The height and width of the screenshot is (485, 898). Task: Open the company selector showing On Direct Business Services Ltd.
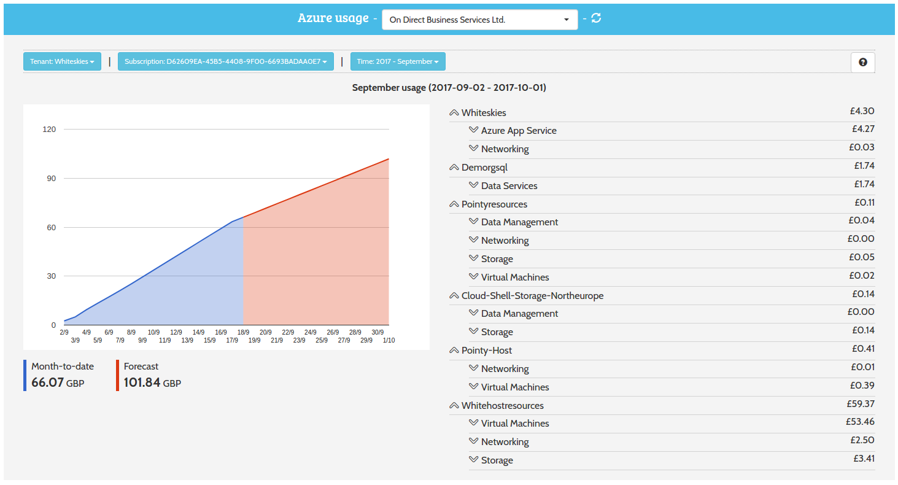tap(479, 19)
________________________________________
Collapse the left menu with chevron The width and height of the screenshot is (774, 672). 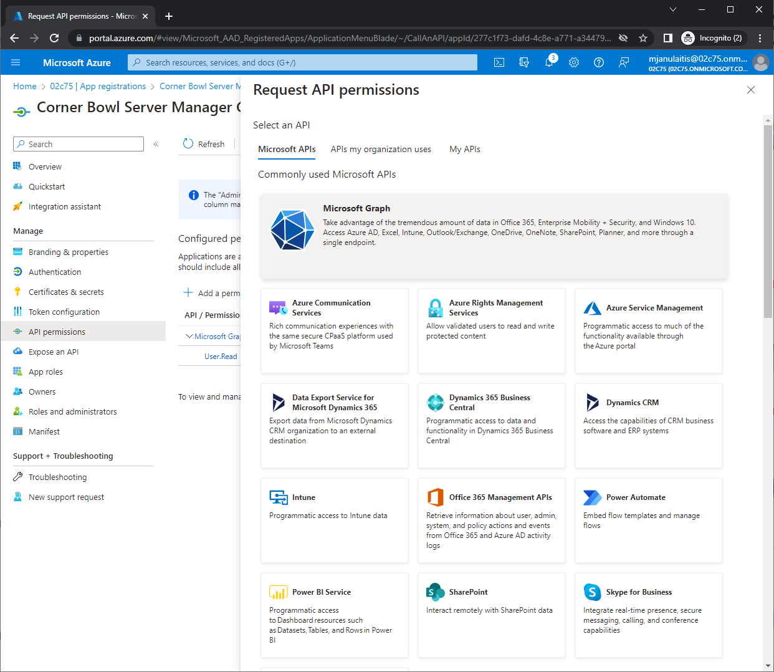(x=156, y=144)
________________________________________
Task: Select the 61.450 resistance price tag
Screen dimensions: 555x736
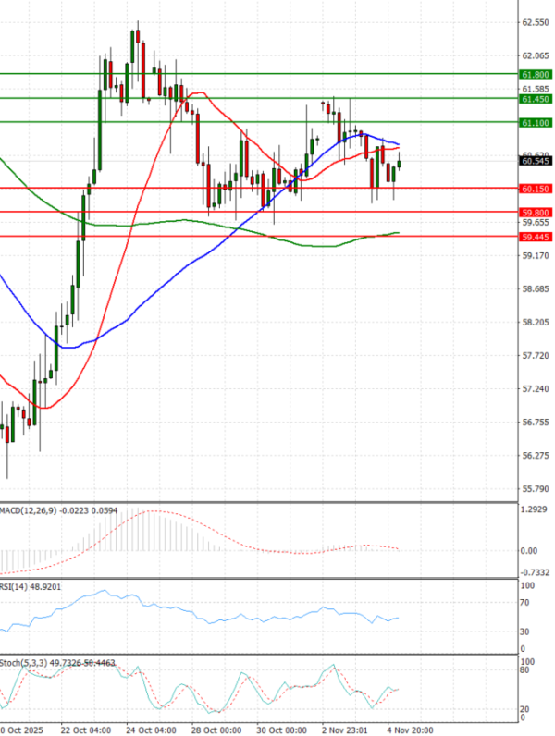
________________________________________
Task statement: Every line above from the line with "Task: Select the 61.450 resistance price tag" to the line with "Screen dimensions: 555x736", both included, must be reproduced exactly, and no other line may appear.

The answer:
Task: Select the 61.450 resistance price tag
Screen dimensions: 555x736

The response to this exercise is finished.